▶ **Source material**:
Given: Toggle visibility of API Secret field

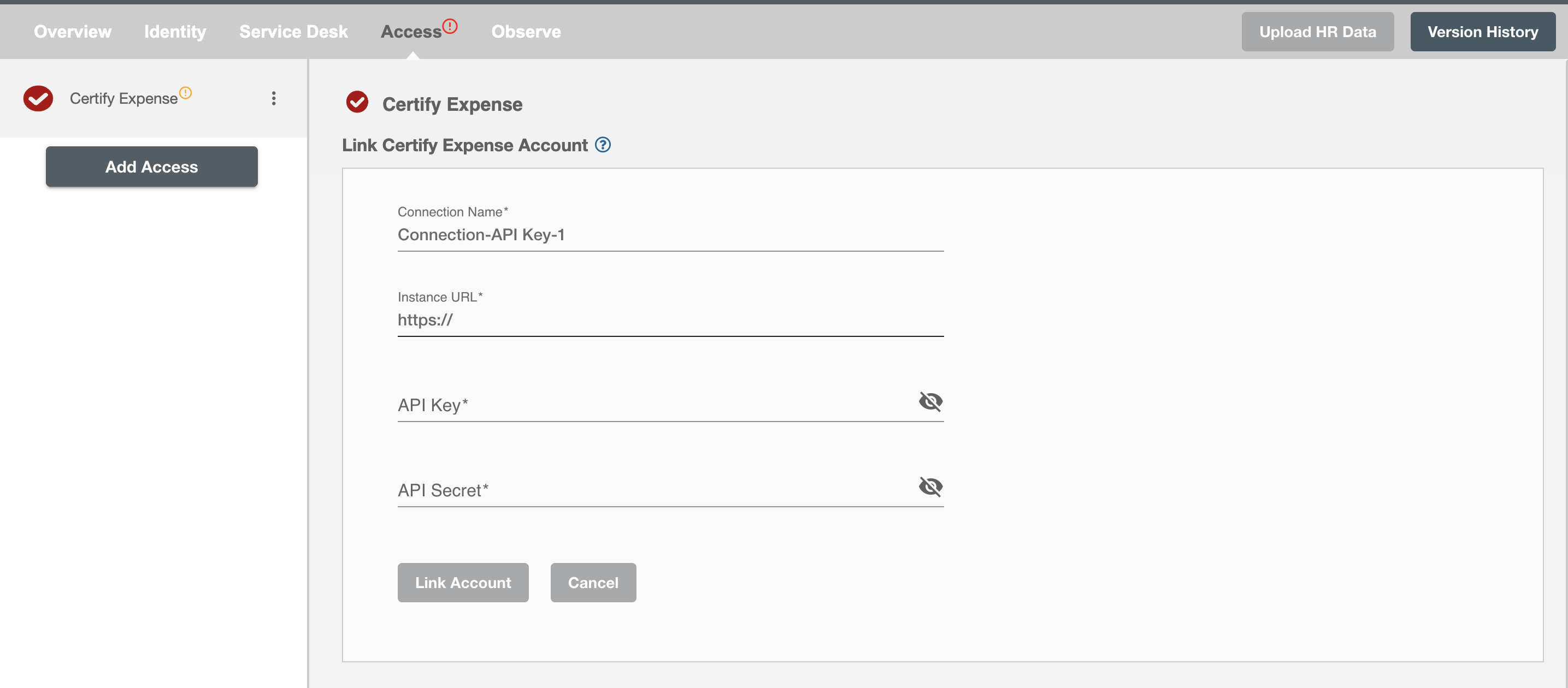Looking at the screenshot, I should [x=929, y=487].
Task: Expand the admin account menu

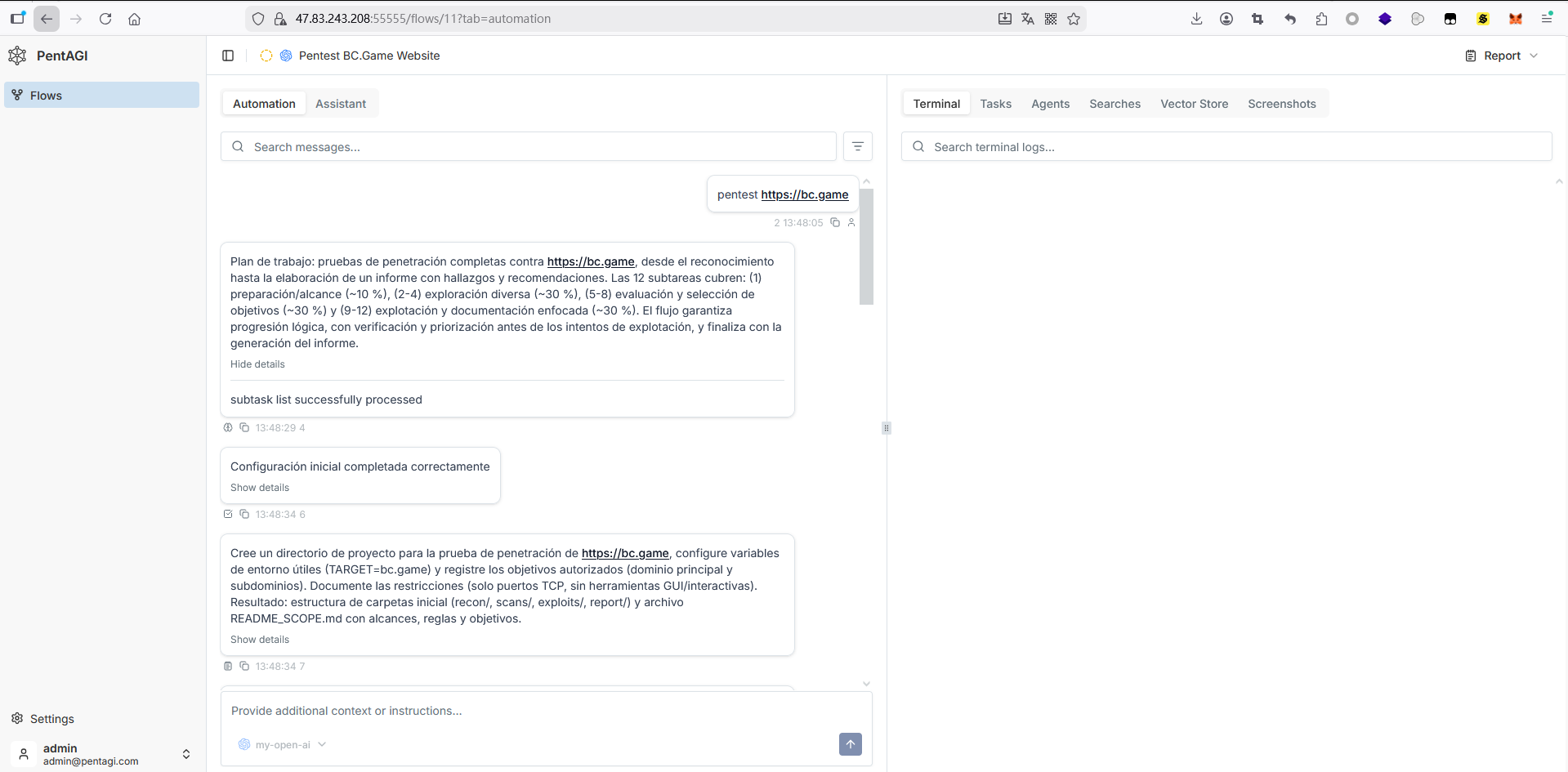Action: pos(185,754)
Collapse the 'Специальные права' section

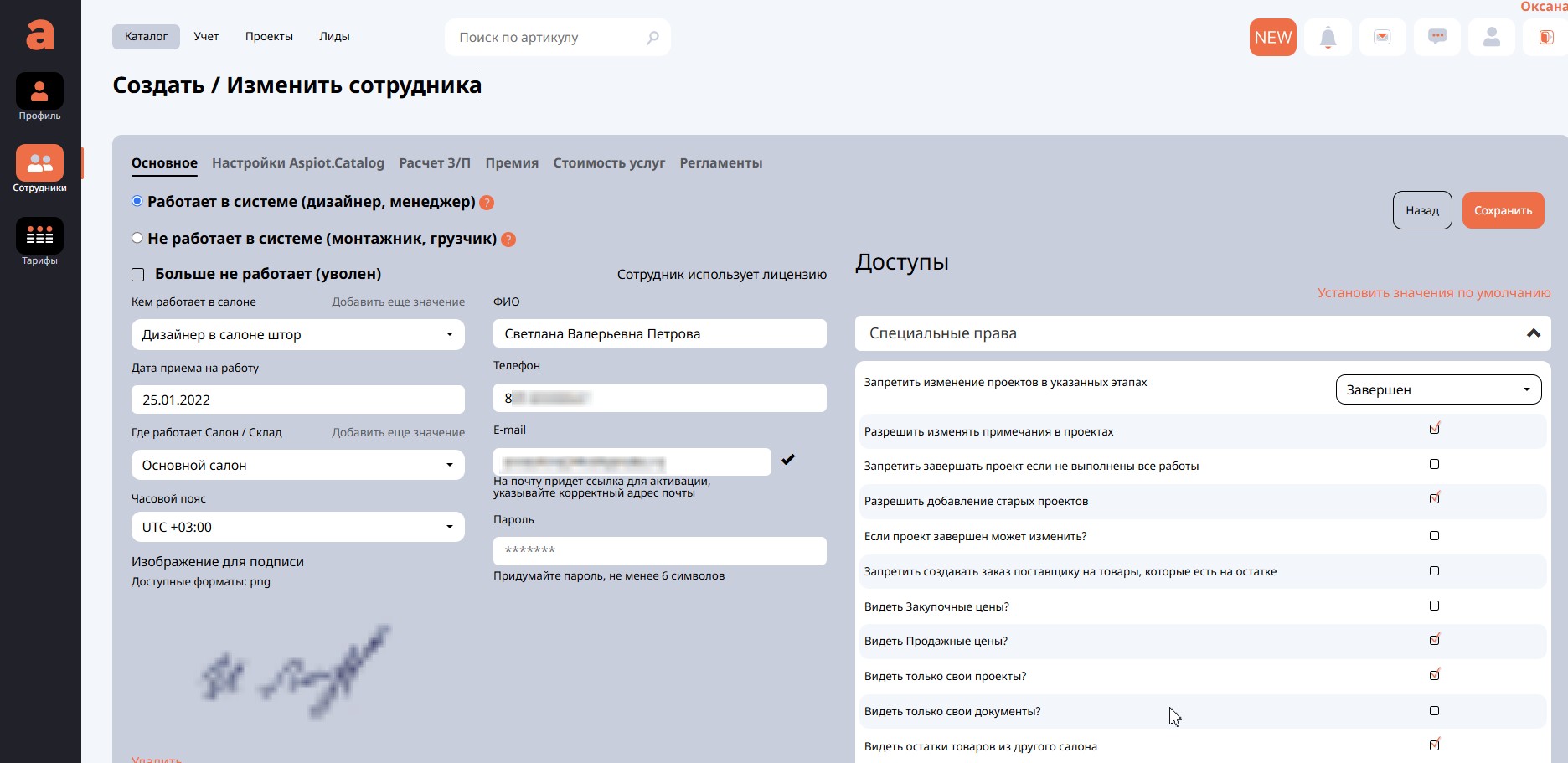pos(1533,333)
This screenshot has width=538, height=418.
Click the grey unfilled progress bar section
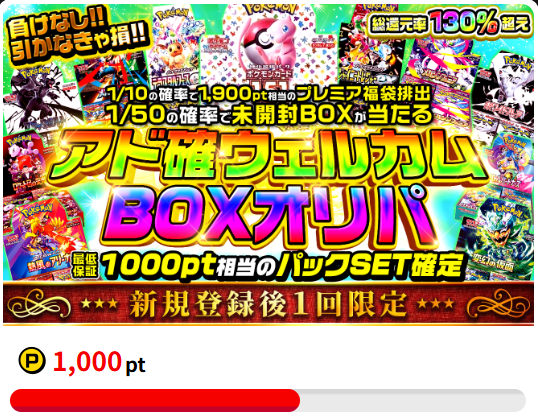(413, 400)
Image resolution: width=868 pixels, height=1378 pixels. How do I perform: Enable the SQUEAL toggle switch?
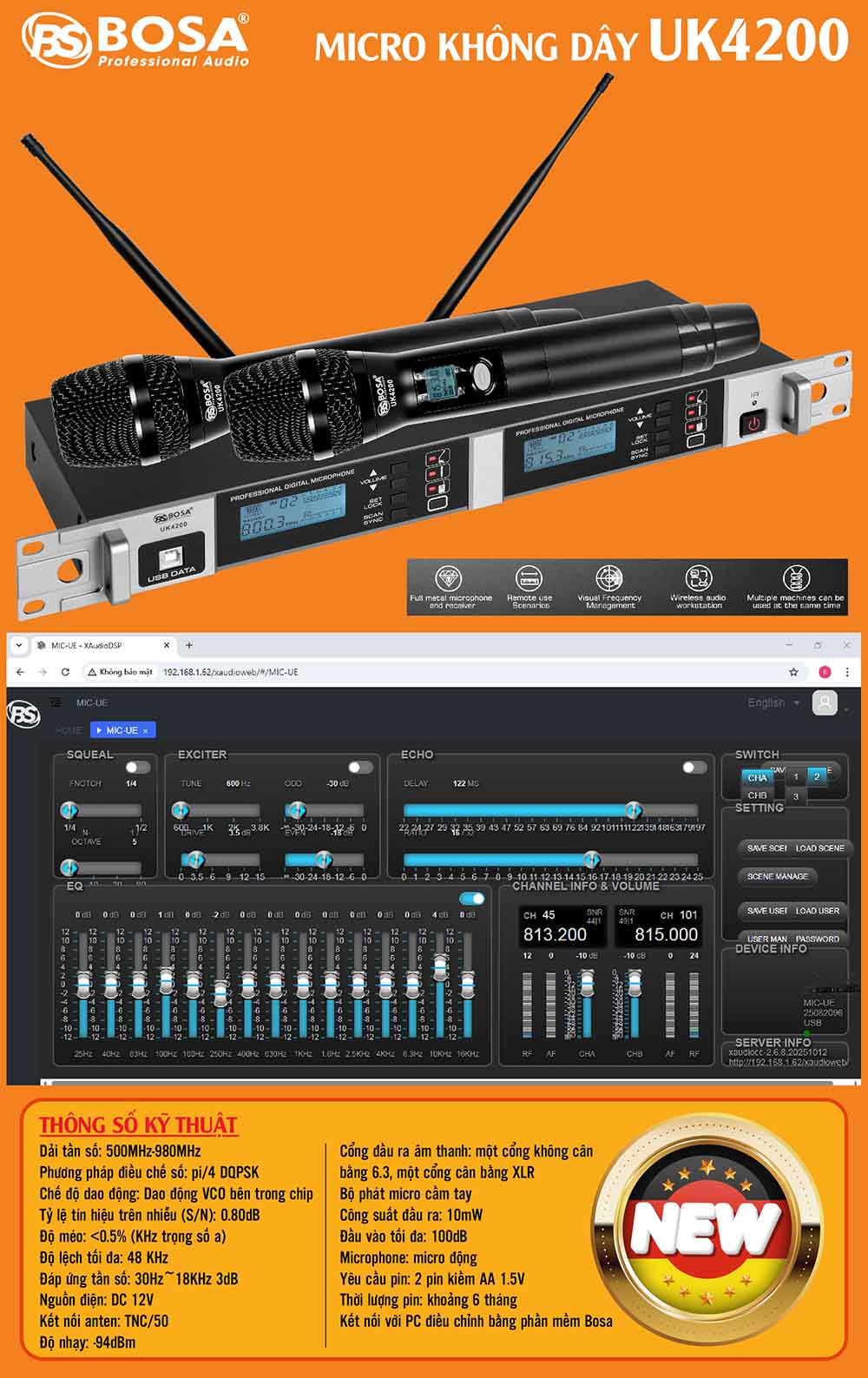[137, 768]
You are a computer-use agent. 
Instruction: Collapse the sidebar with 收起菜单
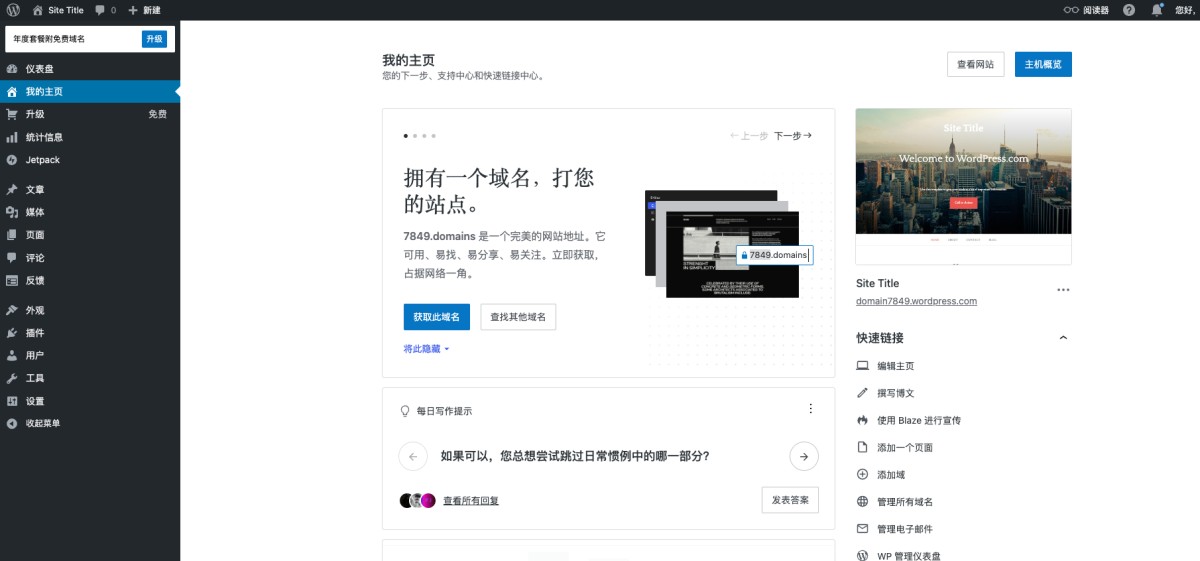pos(42,423)
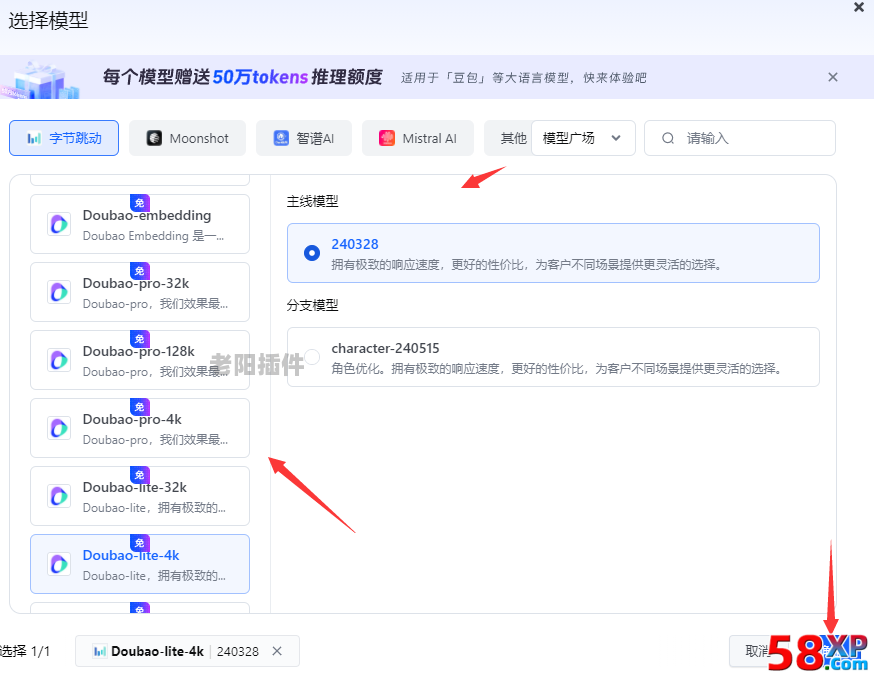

▶ **Exercise instructions**: Reproduce exactly the lines from the one with "You are a computer-use agent." to the bottom of the listing, both ends included, and nothing else. Skip the pictures.

▶ **Result of the exercise**:
You are a computer-use agent. 
Instruction: Collapse the sidebar with 收起菜单
pos(42,423)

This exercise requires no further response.